FESTIVAL MUZRUGBY DE RUGBY TAG NAS ESCOLAS PÚBLICAS - UM RELATO DE EXPERIÊNCIA

Frank Carvalho, Leonardo Verzola, Tânia Fernandes, Gérssica Pellegrini, Yan Foresti, André Boide, Letícia de Podestá

Resumo


Introdução: O Rugby é o segundo esporte coletivo mais praticado no mundo e um dos esportes que mais crescem no Brasil. Por ser uma prática rica em situações que necessitam de soluções rápidas, se mostra uma ferramenta pertinente para desenvolver competências em diversas dimensões do conhecimento nos jovens em idade escolar.
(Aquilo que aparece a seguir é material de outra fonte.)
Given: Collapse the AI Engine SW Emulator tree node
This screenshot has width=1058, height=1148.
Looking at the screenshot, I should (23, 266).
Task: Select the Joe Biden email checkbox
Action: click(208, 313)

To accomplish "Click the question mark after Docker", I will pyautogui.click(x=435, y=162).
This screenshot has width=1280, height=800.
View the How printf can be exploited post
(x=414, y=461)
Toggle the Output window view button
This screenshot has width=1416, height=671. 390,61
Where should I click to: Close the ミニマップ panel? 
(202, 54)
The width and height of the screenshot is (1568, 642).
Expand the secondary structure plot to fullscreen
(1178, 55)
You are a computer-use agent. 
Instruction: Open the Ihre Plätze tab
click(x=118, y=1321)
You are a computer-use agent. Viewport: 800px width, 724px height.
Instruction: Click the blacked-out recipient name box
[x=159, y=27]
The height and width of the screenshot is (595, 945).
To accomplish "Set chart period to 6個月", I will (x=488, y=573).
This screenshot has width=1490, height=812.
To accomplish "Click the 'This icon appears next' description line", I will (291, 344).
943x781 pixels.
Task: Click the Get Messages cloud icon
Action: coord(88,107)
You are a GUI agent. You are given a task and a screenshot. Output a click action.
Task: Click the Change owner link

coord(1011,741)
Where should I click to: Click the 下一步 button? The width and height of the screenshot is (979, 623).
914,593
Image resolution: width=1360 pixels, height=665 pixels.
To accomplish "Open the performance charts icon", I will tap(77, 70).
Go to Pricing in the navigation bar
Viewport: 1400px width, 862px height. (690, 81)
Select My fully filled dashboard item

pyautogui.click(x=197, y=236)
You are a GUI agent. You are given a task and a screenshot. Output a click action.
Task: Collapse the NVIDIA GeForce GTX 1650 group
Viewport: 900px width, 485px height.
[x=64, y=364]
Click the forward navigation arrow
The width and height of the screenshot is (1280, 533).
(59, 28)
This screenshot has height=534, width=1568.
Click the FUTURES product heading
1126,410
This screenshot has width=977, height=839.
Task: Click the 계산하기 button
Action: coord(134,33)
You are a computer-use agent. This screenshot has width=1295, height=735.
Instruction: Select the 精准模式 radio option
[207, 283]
Nesse contexto, este trabalho apresenta um relato de experiência de 6 alunos do Curso de Educação Física do IFSULDEMINAS - Campus Muzambinho, integrantes do Grupo de Estudo de Esportes com Bola Ovalada - GEEBO em uma escola Pública de Muzambinho, MG. Objetivo: Buscamos oportunizar a prática e um conhecimento de contexto histórico do Rugby, intrinsecamente atrelado a valores como o RESPEITO, INTEGRIDADE e a SOLIDARIEDADE, e a ressignificação da Educação Física Escolar comumente esportivizada e aprisionada ao futsal, handebol, basquete e vôlei para uma apropriação crítica da cultura corporal

de movimento, utilizando-se de intervenções para a realização de um Festival de Rugby Tag (adaptação sem contato físico) como ferramenta. Metodologia: Foram realizadas 8 intervenções a partir da abordagem Crítico Superadora, se utilizando dos Jogos e Brincadeiras para se construir o conteúdo em conjunto, dando significado e relevância social. A cada semana, os pilares do Rugby foram colocados em discussão juntos das atividades propostas. Utilizamos bolas oficiais da modalidade, cones, coletes e Tag’s (Bandeira). 78 alunos de 8 turmas dos 8º e 9º anos compareceram ao Festival que aconteceu num sábado letivo e participaram diretamente dos jogos no dia do Festival, em equipes mistas em idade, gênero e porte físico. Resultados: O grupo percebeu desafios na apreensão dos valores atrelados ao Rugby, advindos da cultura do "jeitinho" brasileiro, totalmente contrastantes. Outra barreira associou-se à especificidade do passe do Rugby, que deve ser realizado pro lado ou pra trás. Entendeu-se essa dificuldade como resultado do conhecimento prévio esportivista das turmas. Os integrantes do GEEBO tiveram uma oportunidade ímpar de vivenciar a docência de conteúdos relacionados ao Rugby e aos alunos que participaram das intervenções foi proporcionado o contato com bolas ovaladas, com o jogo/esporte Rugby Tag e as competências e valores atrelados a estes, o que, na maioria dos casos, nunca tinha acontecido. Conclusão: Constatamos que o Rugby pode e deve ser trabalhado no ambiente formal, uma vez que o contato com uma vivência diferente das que os alunos estão habituados é estimulante e cria a possibilidade de trabalhar valores primordiais para o convívio social, principalmente se tratando desta modalidade que tem seus pilares morais em pauta a todo momento, mesmo utilizando materiais não oficiais. Aplicabilidade Prática: A partir deste trabalho entende-se que os Festivais de Rugby Tag se mostraram uma boa ferramenta para introduzir os valores do Rugby, oportunizar a prática do esporte e engrandecer o repertório cultural e motor dos alunos das escolas públicas.